**Work item**
Output, exactly and alone, the lines from the one containing "Image resolution: width=227" through the last line of the material below, both ends included.

**Material for the task**

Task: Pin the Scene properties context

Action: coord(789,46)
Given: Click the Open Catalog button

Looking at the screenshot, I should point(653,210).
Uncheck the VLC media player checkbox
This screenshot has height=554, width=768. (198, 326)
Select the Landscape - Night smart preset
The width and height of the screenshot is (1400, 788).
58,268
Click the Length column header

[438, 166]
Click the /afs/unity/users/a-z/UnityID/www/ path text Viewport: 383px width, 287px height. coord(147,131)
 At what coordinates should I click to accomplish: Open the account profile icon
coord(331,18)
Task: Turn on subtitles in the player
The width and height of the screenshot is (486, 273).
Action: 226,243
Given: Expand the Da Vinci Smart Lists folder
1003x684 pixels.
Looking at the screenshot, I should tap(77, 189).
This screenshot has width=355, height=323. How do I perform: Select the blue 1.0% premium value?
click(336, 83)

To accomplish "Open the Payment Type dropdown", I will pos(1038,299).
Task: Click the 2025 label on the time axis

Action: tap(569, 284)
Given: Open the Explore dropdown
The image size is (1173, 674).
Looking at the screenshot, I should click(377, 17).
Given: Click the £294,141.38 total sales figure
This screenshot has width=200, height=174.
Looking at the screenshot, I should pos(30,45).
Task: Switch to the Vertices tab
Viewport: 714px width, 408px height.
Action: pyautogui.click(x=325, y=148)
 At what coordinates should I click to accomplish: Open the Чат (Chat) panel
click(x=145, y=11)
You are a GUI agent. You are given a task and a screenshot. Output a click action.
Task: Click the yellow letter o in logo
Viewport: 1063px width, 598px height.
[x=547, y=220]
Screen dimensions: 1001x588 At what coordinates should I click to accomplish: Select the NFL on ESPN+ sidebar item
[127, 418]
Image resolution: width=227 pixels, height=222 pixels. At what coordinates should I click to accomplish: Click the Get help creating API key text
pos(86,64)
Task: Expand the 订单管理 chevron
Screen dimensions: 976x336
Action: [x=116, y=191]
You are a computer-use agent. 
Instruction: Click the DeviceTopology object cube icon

**Exercise response**
Image resolution: width=227 pixels, height=222 pixels. At what coordinates should I click to accomplish: Click the Get help creating API key text
pos(86,64)
Task: Expand the 订单管理 chevron
Screen dimensions: 976x336
Action: [x=116, y=191]
You are a computer-use agent. 
Instruction: Click the DeviceTopology object cube icon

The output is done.